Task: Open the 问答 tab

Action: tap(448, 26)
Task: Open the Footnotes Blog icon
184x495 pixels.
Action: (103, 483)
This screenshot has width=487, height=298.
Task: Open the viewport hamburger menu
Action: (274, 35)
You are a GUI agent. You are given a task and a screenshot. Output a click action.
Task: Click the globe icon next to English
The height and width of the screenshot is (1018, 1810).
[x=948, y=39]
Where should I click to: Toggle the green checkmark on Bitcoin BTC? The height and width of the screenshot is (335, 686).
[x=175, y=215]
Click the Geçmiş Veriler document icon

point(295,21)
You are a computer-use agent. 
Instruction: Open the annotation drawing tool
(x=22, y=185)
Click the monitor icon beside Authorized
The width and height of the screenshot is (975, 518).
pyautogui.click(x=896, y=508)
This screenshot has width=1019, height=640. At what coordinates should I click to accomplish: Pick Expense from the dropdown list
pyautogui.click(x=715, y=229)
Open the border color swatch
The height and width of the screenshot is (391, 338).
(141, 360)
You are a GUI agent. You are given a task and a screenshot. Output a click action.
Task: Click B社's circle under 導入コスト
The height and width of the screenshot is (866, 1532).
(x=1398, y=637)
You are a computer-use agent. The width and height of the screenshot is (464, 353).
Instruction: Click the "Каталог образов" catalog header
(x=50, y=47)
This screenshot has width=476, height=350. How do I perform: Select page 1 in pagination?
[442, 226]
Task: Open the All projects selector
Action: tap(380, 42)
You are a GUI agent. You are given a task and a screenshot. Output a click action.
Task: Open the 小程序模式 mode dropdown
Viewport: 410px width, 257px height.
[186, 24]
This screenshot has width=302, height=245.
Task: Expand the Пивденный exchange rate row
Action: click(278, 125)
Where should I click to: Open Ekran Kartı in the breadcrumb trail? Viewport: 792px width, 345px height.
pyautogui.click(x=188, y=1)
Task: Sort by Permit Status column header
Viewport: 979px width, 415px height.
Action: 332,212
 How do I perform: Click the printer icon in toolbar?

Exercise brief >>
Convert the items from the line with "This screenshot has width=1019, height=640." up to and including the line with "(x=50, y=47)" into a two-column CSV with the headers instruction and click_point, one row per item. Put each item's text and its answer in separate quoted fields, and replace line breaks with spaces.

Answer below >>
instruction,click_point
"This screenshot has width=1019, height=640. At what coordinates should I click to accomplish: Pick Expense from the dropdown list","pyautogui.click(x=715, y=229)"
"Open the border color swatch The height and width of the screenshot is (391, 338).","(141, 360)"
"You are a GUI agent. You are given a task and a screenshot. Output a click action. Task: Click B社's circle under 導入コスト The height and width of the screenshot is (866, 1532).","(x=1398, y=637)"
"You are a computer-use agent. The width and height of the screenshot is (464, 353). Instruction: Click the ""Каталог образов"" catalog header","(x=50, y=47)"